这是一项在荷兰三个中心进行的前瞻性、多中心、非劣效性试验。招募了预期寿命超过 12 个月的年龄在 18 岁或以上的个体,分为四个队列:无癌症的个体(队列 A [对照队列]),以及无论分期和组织学如何,接受免疫治疗(队列 B)、化疗(队列 C)或化疗免疫治疗(队列 D)的实体瘤患者。参与者接受两次 100 μg 的肌肉内 mRNA-1273 疫苗接种,间隔 28 天。主要终点(排除基线时存在阳性样本[>10 个结合抗体单位(BAU)/mL]的患者,表明先前感染过 SARS-CoV-2)按方案(不包括具有>10 BAU/mL 的 SARS-CoV-2 刺突 S1 特异性 IgG 血清抗体反应(即 SARS-CoV-2 结合抗体浓度)的患者)进行定义,接种第二剂疫苗后 28 天。对于主要终点分析,采用了 10%的非劣效性设计。我们还评估了所有接受至少一次接种的患者的不良事件,并记录了至少接受一次接种但在基线时已发生血清转换(>10 BAU/mL)的参与者的不良反应。该研究正在进行中,并在 ClinicalTrials.gov 上注册,NCT04715438。
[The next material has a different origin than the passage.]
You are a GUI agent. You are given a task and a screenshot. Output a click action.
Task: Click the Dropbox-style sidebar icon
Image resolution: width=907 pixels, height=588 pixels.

在 2021 年 2 月 17 日至 3 月 12 日期间,共招募了 791 名参与者,中位随访时间为 122 天(IQR 118-128)。在可评估的 240 名参与者(100%;95%CI 98-100)的队列 A、131 名可评估患者(99%;96-99)的队列 B、229 名可评估患者(97%;94-99)的队列 C 以及 143 名可评估患者(100%;97-100)的队列 D 中,均发现了 SARS-CoV-2 结合抗体反应。与队列 A 相比,每个患者队列的 SARS-CoV-2 结合抗体反应均非劣效。未观察到新的安全信号。在队列 A 中无 1 名参与者、队列 B 中 137 名患者(2%)、队列 C 中 244 名患者(2%)和队列 D 中 163 名患者(1%)发生 3 级或更严重的严重不良事件,其中 4 例事件(2 例发热,1 例腹泻,1 例发热性中性粒细胞减少症)可能与疫苗接种有关。没有疫苗相关死亡。
大多数正在接受化疗、免疫治疗或两者联合治疗实体瘤的癌症患者,对接受 mRNA-1273 COVID-19 疫苗接种产生了足够的抗体反应。该疫苗在这些患者中也是安全的。少数在两次接种后反应不足的患者可能受益于第三次接种。
ZonMw,荷兰健康研究与发展组织。